◆ **TASK DIRECTIONS**
Rescale part of the listing below, from the line with "The height and" through the line with "[x=283, y=7]", and nothing else. Write out every line in that span in full. Multiply each answer coordinate by 1.85 and round it to a whole number, with halves rounded up. Leave out the pictures.

◆ **PROVIDED RECORDS**

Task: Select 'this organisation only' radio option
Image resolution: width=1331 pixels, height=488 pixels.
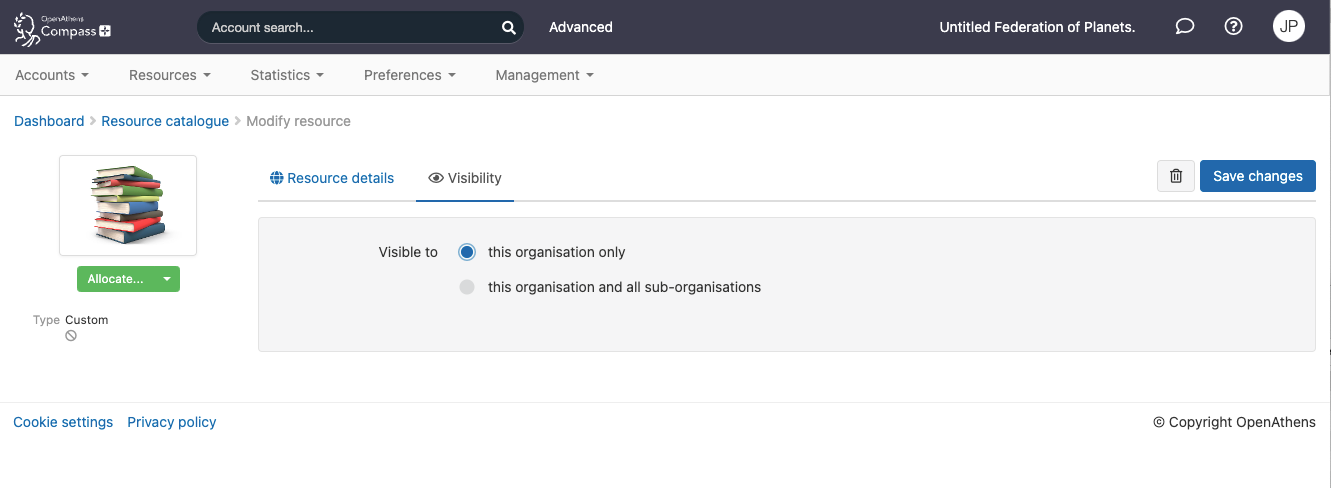Action: [467, 252]
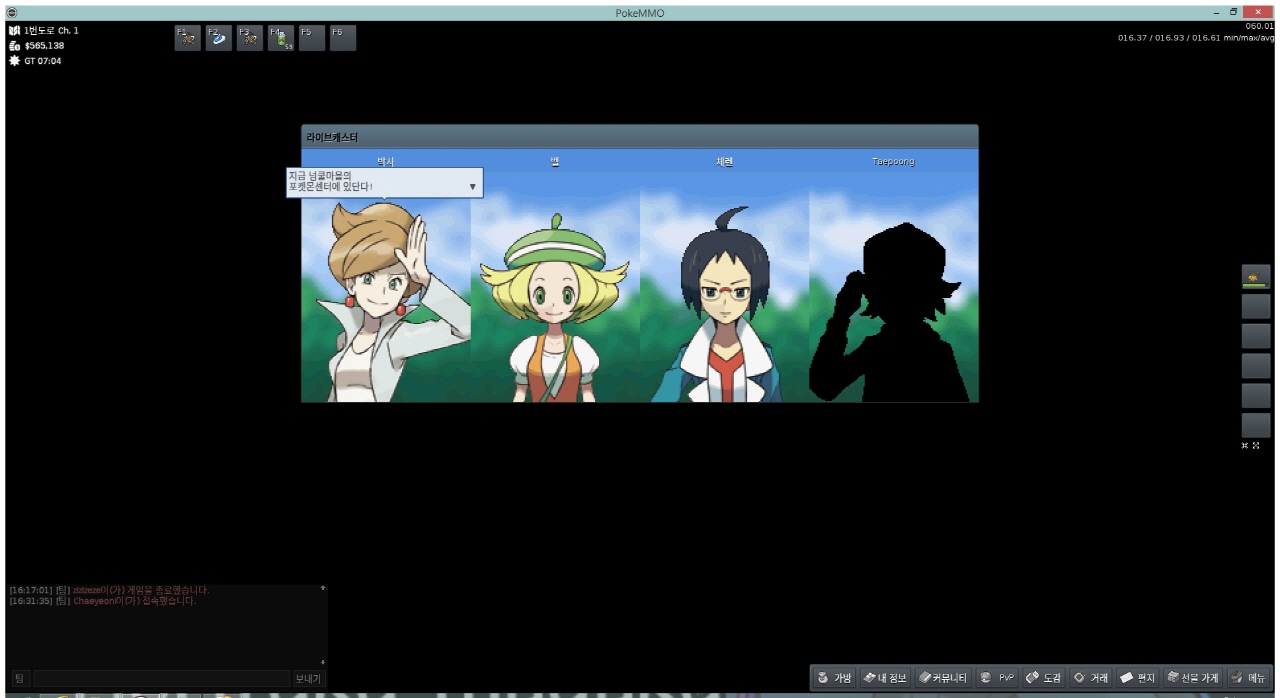Viewport: 1280px width, 698px height.
Task: Select the first party Pokémon slot
Action: coord(1255,278)
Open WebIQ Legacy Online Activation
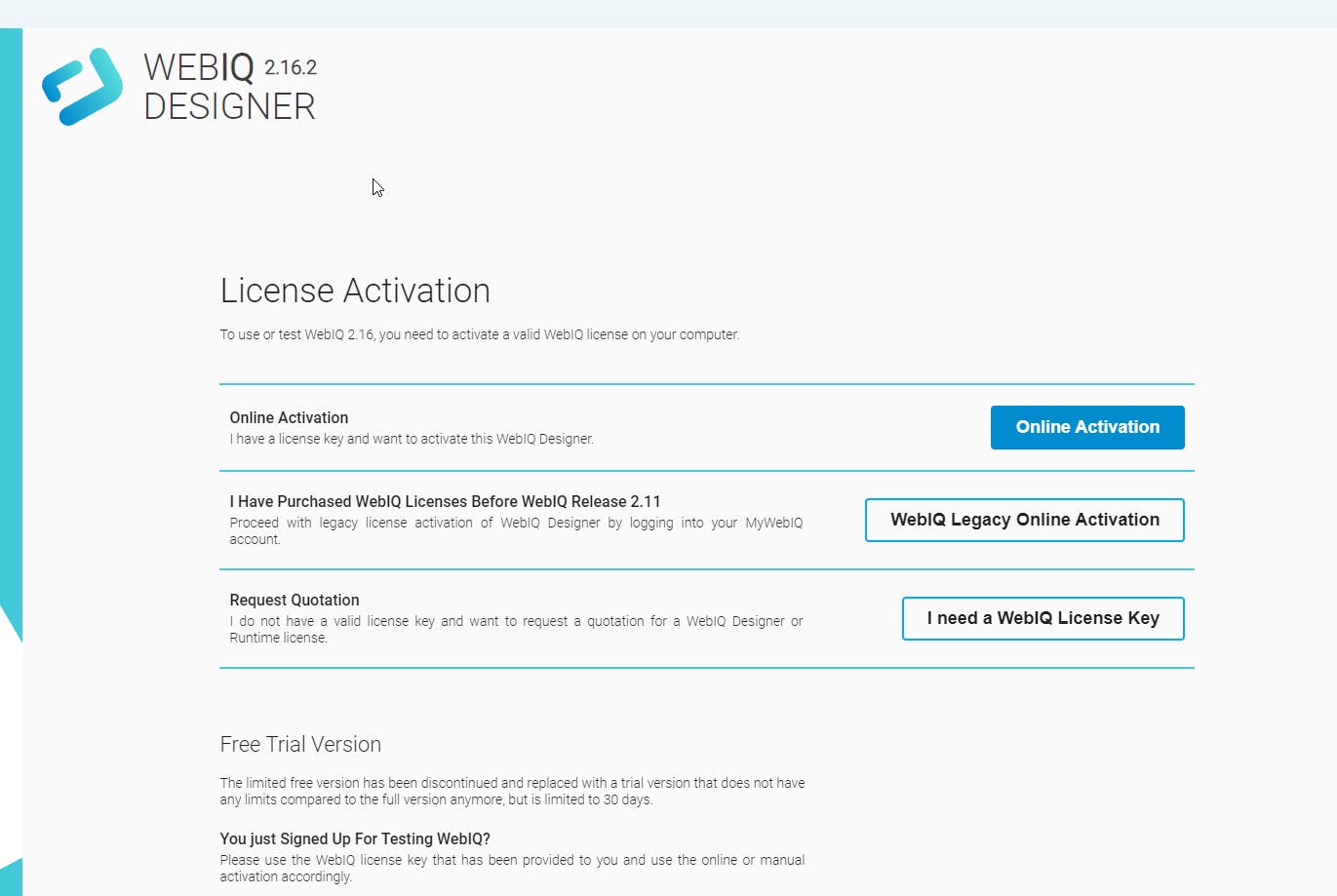 click(1024, 520)
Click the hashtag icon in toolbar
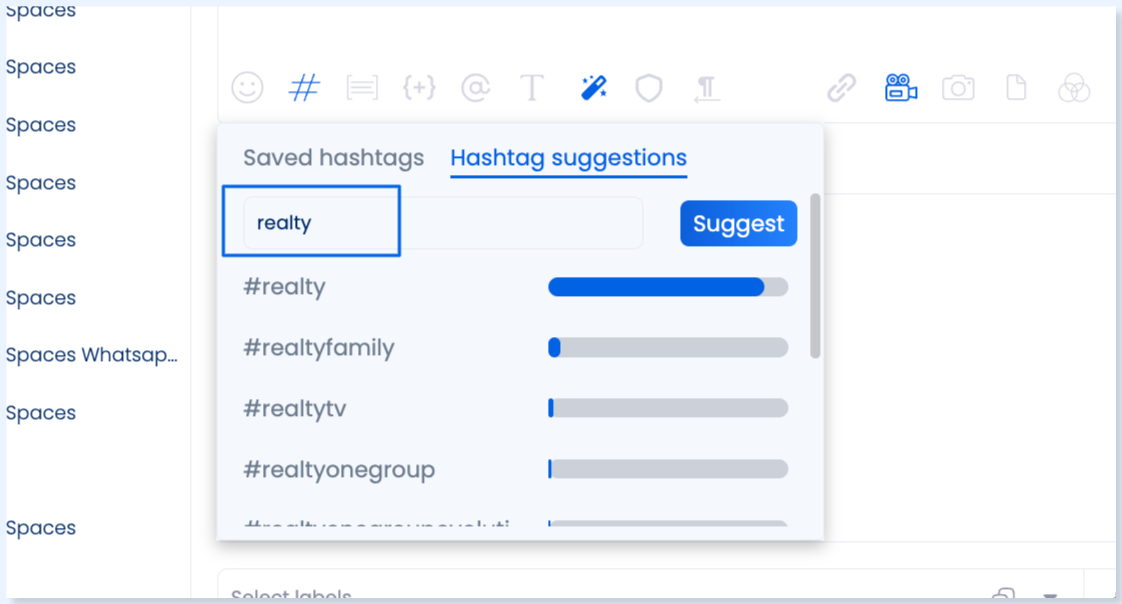This screenshot has width=1122, height=604. pos(304,88)

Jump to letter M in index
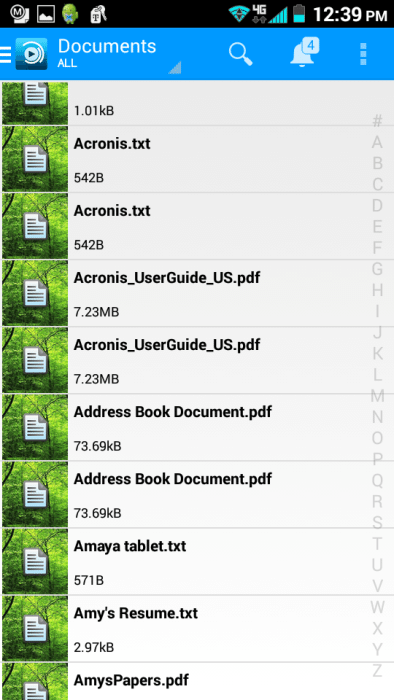coord(377,396)
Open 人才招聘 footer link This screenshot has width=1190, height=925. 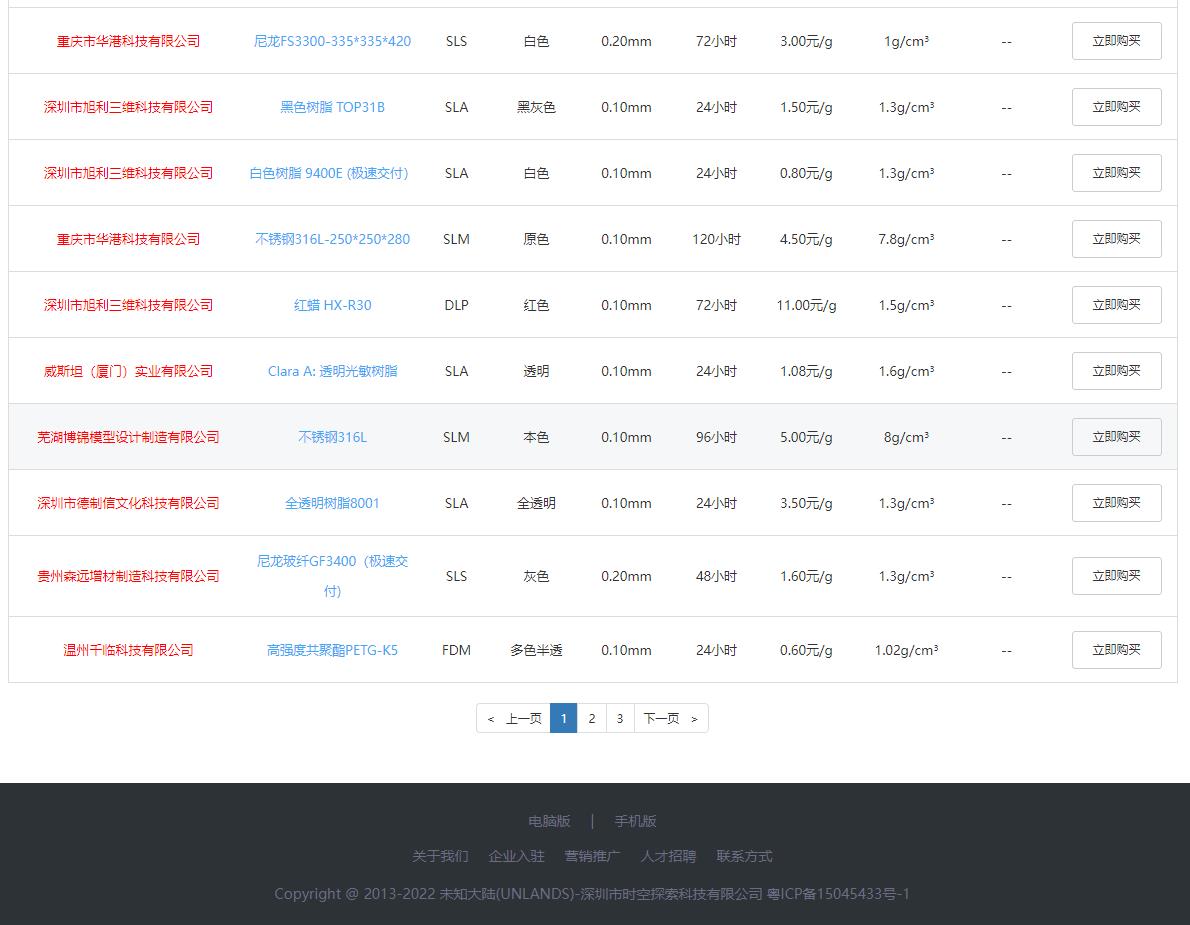point(668,856)
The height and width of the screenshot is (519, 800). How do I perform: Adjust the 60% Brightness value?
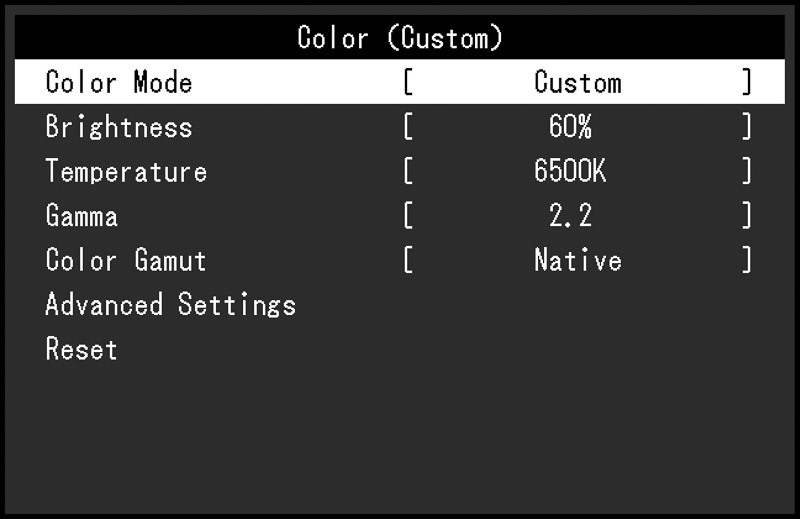click(x=570, y=127)
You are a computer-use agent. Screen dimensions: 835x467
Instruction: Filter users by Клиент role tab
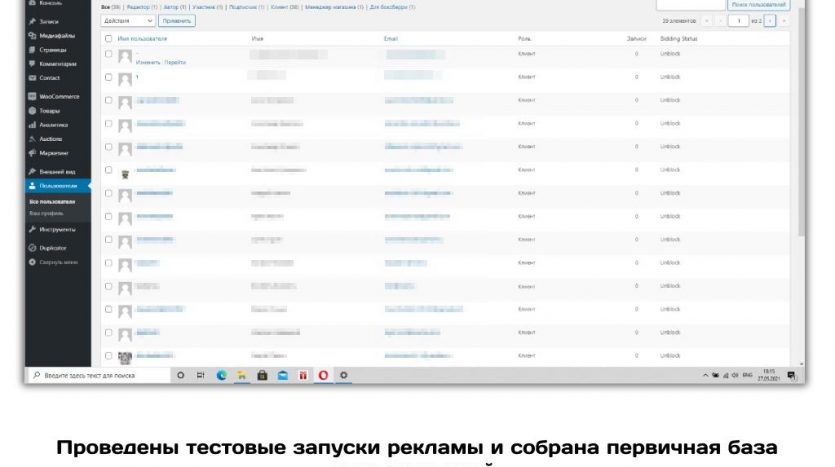[x=283, y=7]
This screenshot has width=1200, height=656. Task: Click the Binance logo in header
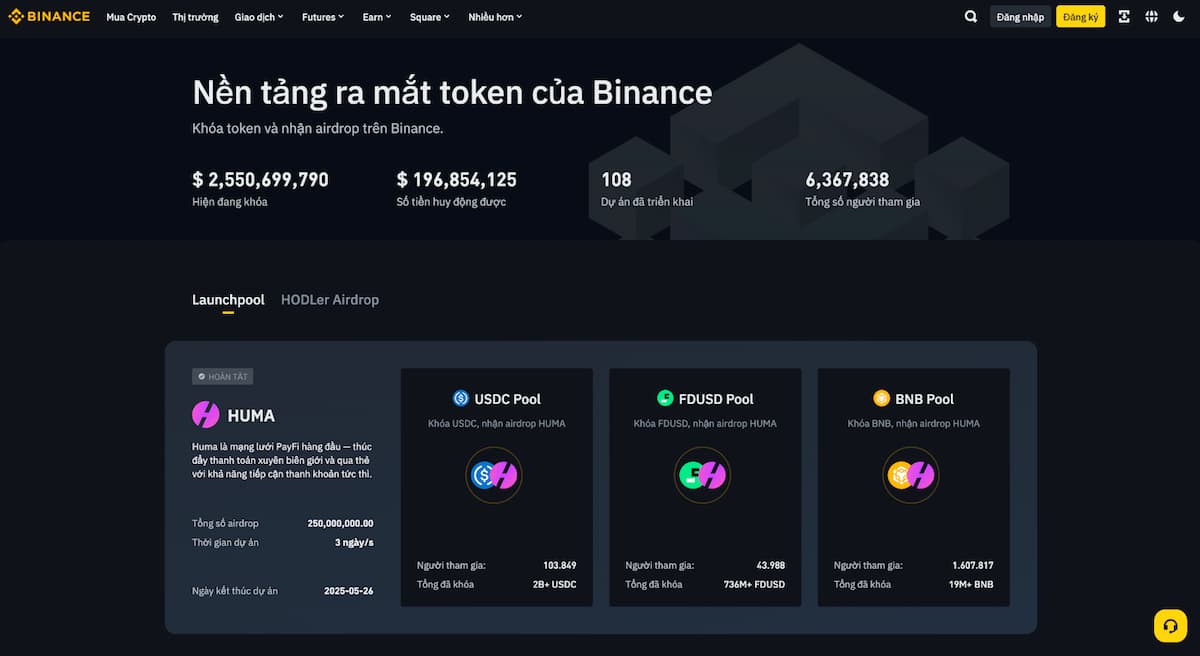point(49,16)
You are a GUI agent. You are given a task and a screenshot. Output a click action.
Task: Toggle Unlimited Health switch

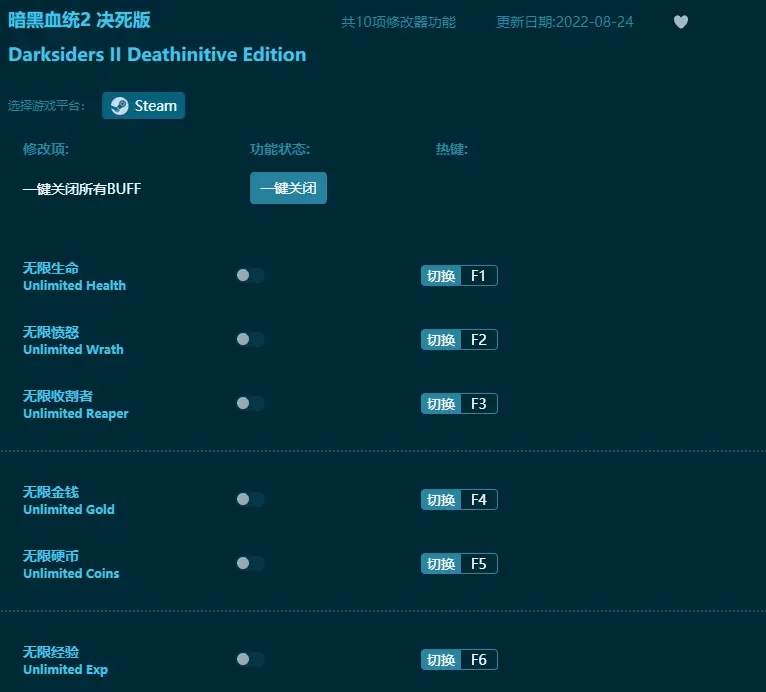pyautogui.click(x=250, y=276)
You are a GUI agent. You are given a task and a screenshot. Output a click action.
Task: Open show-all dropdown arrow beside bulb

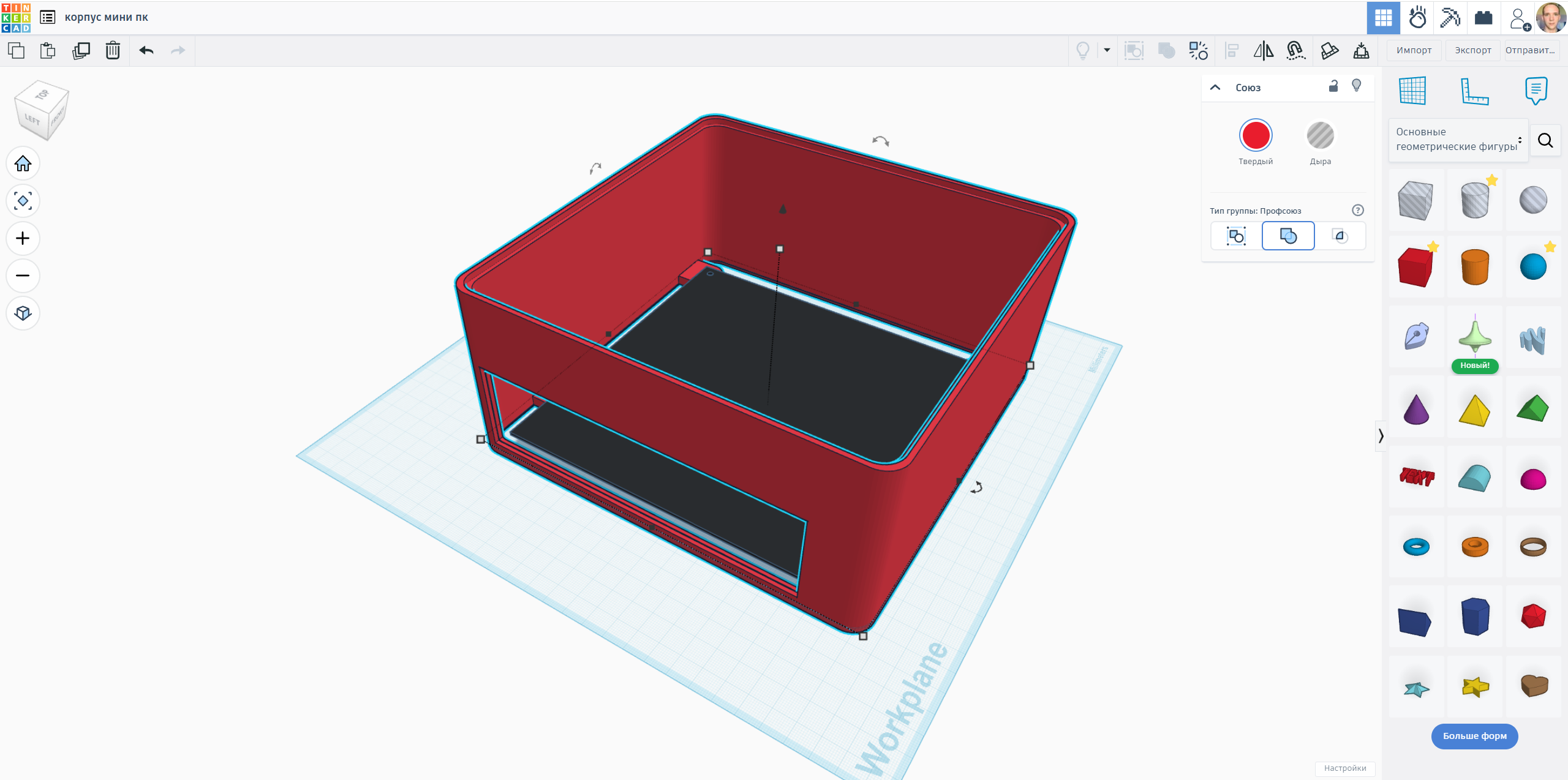pos(1107,50)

◆ **RESULT BELOW**
The height and width of the screenshot is (519, 800). How do I perform: Adjust the 60% Brightness value?
click(x=1055, y=235)
You are a computer-use agent. Screen dimensions: 835x467
Instruction: Filter users by Клиент role tab
[x=524, y=13]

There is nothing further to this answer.